Terms and Conditions – NDA

NDA

This Nondisclosure Agreement (the “Agreement”) is entered into by and between Dr. Toni A.Haley, MD, officer of Williams Wellness Group DBA Lifestyle Coaching with Dr. Toni MD, a Limited Liability Corporation having its principal place of business in IRMO, South Carolina and whose principal mailing address is P.O. Box 2121, Irmo SC 29063 (“Disclosing Party”) and _, located at__________________________________________(“Receiving Party”) for the purpose of preventing the unauthorized disclosure of Confidential Information as defined below. The parties agree to enter into a confidential relationship with respect to the disclosure of certain proprietary and confidential information (“Confidential Information”).

1. Definition of Confidential Information. For purposes of this Agreement, “Confidential Information” shall include all information or material that has or could have commercial value or other utility in the business in which the Disclosing Party is engaged. This definition includes Confidential Information in written form and Confidential Information transmitted orally.a. The Receiving Party shall keep the Confidential Information strictly private and confidential, and subject to terms of this Agreement, not directly or indirectly disclose, publish or divulge to any person the Confidential Information.b. The Receiving Party shall not reproduce in any form any part of a document which contains, is based on, or utilizes the Confidential Information, without the prior written consent of the Disclosing Party or Disclosing Party’s agent.

2. Exclusions from Confidential Information. Receiving Party’s obligations under this Agreement do not extend to information that is: (a) publicly known at the time of disclosure or subsequently becomes publicly known through no fault of the Receiving Party; (b) or is disclosed by Receiving Party with Disclosing Party’s prior written approval.

3. Obligations of Receiving Party. Receiving Party shall hold and maintain the Confidential Information in strictest confidence for the sole and exclusive benefit of the Disclosing Party.Receiving Party shall carefully restrict access to Confidential Information to employees,contractors, friends, mutual friends, romantic partners, friends in social media and third parties as is reasonably required. Receiving Party shall not, without prior written approval of Disclosing Party, use for Receiving Party’s own benefit, publish, copy, or otherwise disclose to others, or permit the use by others for their benefit or to the detriment of Disclosing Party, any Confidential Information. Receiving Party shall return to Disclosing Party any and all records, notes, photos,videos, audio recordings and other written, printed, or tangible materials in its possession pertaining to Confidential Information immediately if Disclosing Party requests it in writing.

4. Time Periods. The nondisclosure provisions of this Agreement shall survive the termination of this Agreement and Receiving Party’s duty to hold Confidential Information in confidence shall remain in effect until the Confidential Information no longer qualifies as a trade secret or until Disclosing Party sends Receiving Party written notice releasing Receiving Party from this Agreement, whichever occurs first.

5. Relationships. Nothing contained in this Agreement shall be deemed to constitute either party a partner, joint venturer or employee of the other party for any purpose.

6. Severability.

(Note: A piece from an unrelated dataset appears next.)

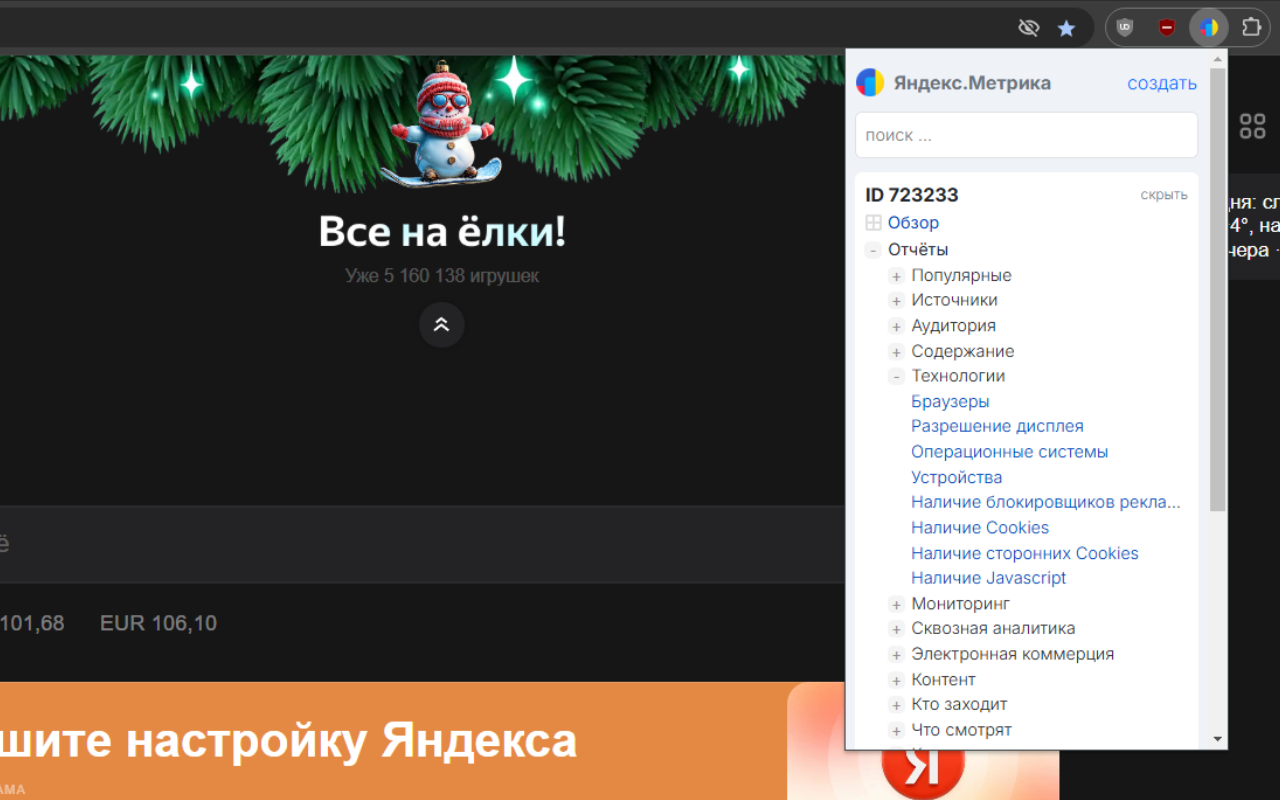Expand the Источники report group
This screenshot has height=800, width=1280.
click(x=895, y=300)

If a court finds any provision of this Agreement invalid or unenforceable, the remainder of this Agreement shall be interpreted so as best to affect the intent of the parties.

7. Governing Law. This Agreement shall be governed in all respects by the laws of the United States of America and by the laws of the State of South Carolina.

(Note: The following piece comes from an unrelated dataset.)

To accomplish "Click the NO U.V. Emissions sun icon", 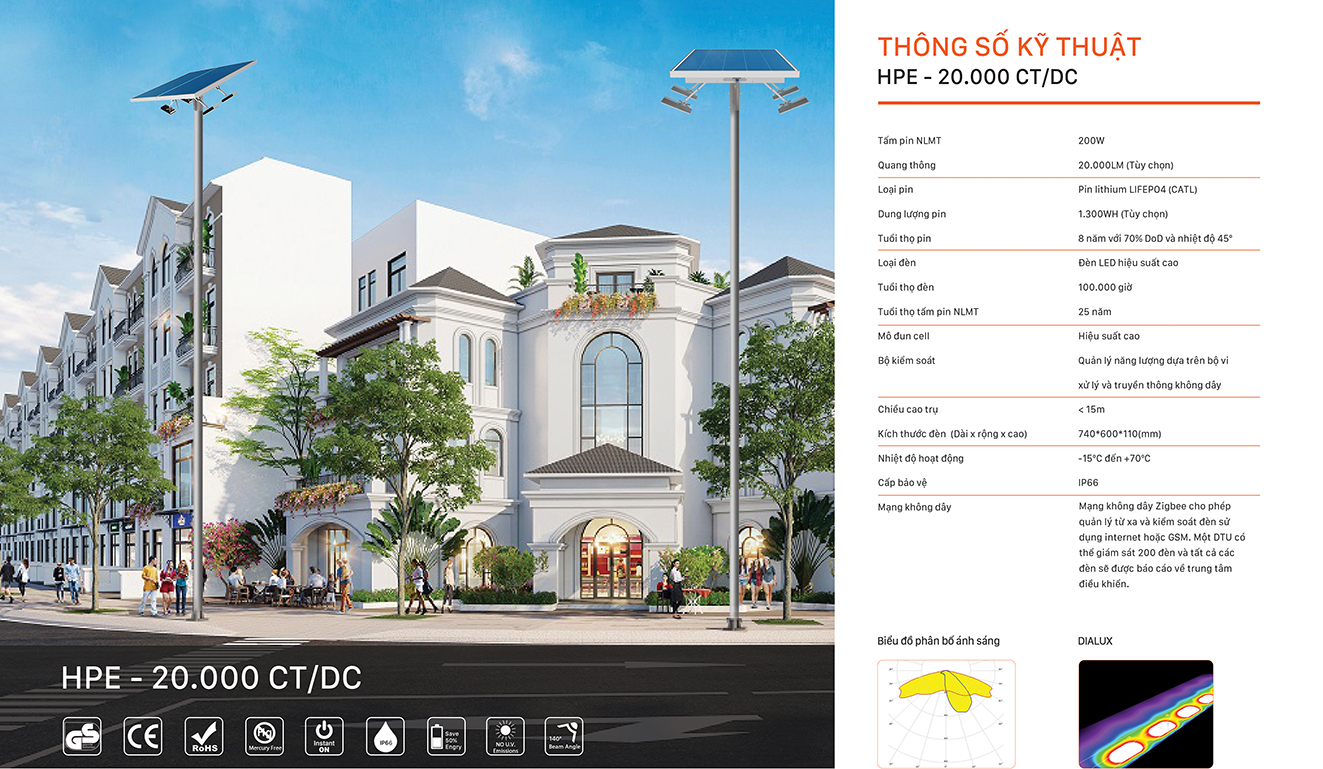I will [506, 736].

8. Integration. This Agreement expresses the complete understanding of the parties with respect to the subject matter and supersedes all prior proposals, agreements, representations, and understandings. This Agreement may not be amended except in a writing signed by both parties.

9. Injunctive Relief. The Receiving Party understands and agrees that monetary damages will not be sufficient to avoid or compensate for the unauthorized use or disclosure of the Confidential Information and that injunctive relief would be appropriate to prevent any actual or threatened use of disclosure of such Confidential Information.

10. Liquidated Damages. In case of unauthorized use or disclosure of the Confidential Information, the Disclosing Party shall be entitled to liquidated damages in the amount of$1,000,000 for each such use or disclosure. Notwithstanding the right to liquidated damages,the Disclosing Party has the right to take any measures available and to claim and receive a higher amount of compensation if the Disclosing Party can prove that the actual damage sustained will exceed the amount of liquidated damages.

11. Waiver. The failure to exercise any right provided in this Agreement shall not be a waiver of prior or subsequent rights.This Agreement and each party’s obligations shall be binding on the representatives, assigns, and successors of such party. Each party has signed this Agreement through its authorized representative.